Spin Bike - Achilles Pain


I've been doing about an hour on a spin bike 5 days a week (and then jogging for the 6th, 7th I take off) for about a month and a half now, but just this past week both of my achilles have started bothering me. They only hurt a little bit, but they feel tense and I occassionally get a "zing" feeling. They feel very "precarious" so I'm taking a break.

I've read that pedaling too much on your toes can cause this (see here http://www.caree.org/bike101bikefit.htm ) and I've made the necessary adjustments for that. I will try spinning again in about a week, but I was wondering if anyone else has any other suggestions.

Other things to note: I'm using a Sunny Health and Fitness SF-B904 spin bike (quite cheap, but the only magnetic spin bike I could find in my price range). The highest resistance level isn't much to speak of so I quickly found myself needing to constantly sprint (not sure if this could increase the chances of injury). I plan to add more resistance by adding extra magnets. The bike is quite small--it just barely fits me at my height of 6'2", but I'm still well under the weight limit.

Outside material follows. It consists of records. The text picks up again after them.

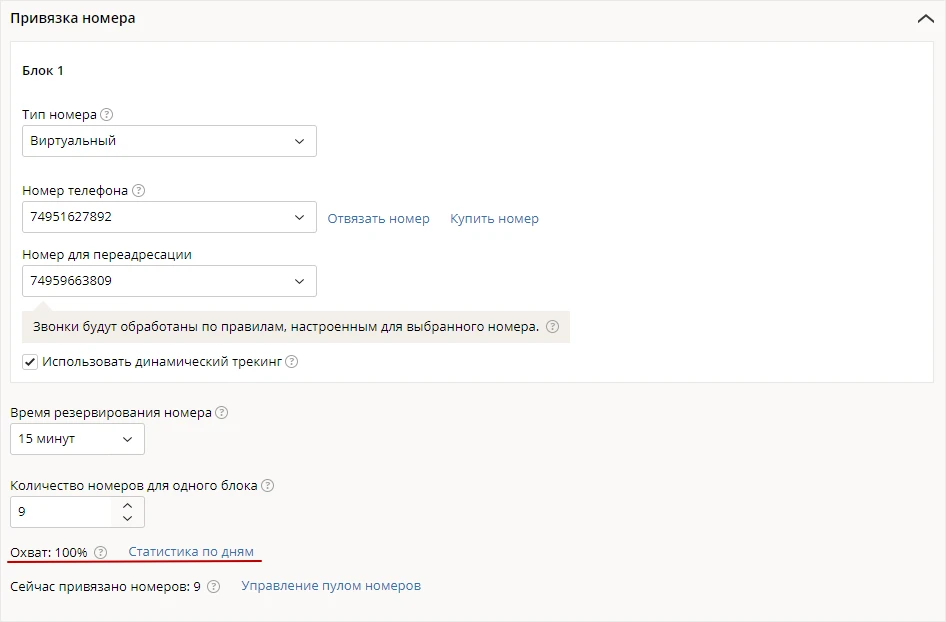Open help tooltip for call processing rules message
Image resolution: width=946 pixels, height=622 pixels.
click(552, 326)
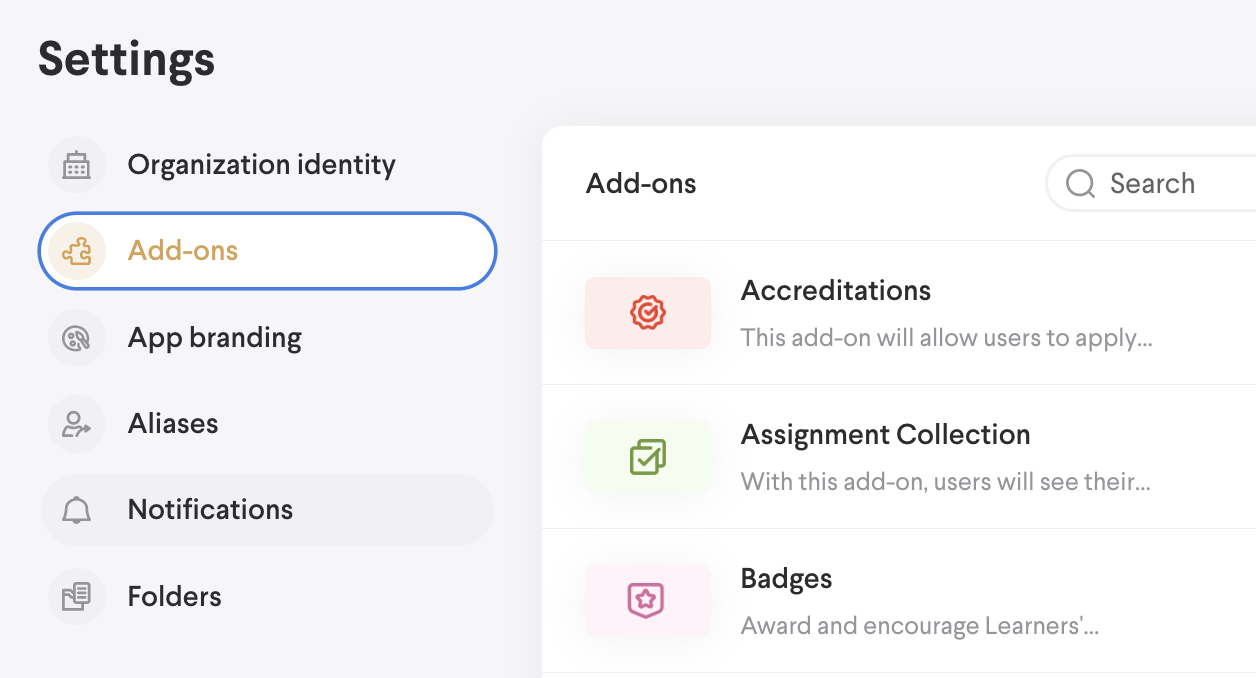Open the Assignment Collection add-on title
This screenshot has height=678, width=1256.
pyautogui.click(x=885, y=435)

You could be overusing that particular muscle, you might have injured it and now you're causing further damage, it could be "one of those things"
A few weeks after I started spinning regularly I got a lot of swelling in my feet, the nurse practitioner diagnosed " you've done something to it".
I had a break from spinning then went back in more gently and built back up. No more issues with my feet.
I'd ease back on the exercise, 5 days is a lot especially as your "rest days" are given to running. Cut back and see how the tendon feels in a couple of weeks.
Saddle too high?
I can get achilles tendonitis if my saddle is a bit high, and knee issues if it's too low, so it's a bit of a fine balance for me.

Dave 123

Legendary Member
Do you use different positions? In my spin class it's as follows

1-sat in the saddle
2-Stood up tall, hands on the bars lightly closest to you
3-hands furthest away on the bars whilst stood
4-Hover. Crooked down, but bum not on the saddle.

There are different tempo tracks, either a quick running track, steady climbing tracks and usually a sprint to finish.

The resistance is usually added in full or half turns on verses and choruses.

I'm just back from a session, and although it's tough it's quite low impact as you're never stuck in the same position for more than a couple of minutes.

Then streeeeeeeeetch, including shoulders and back!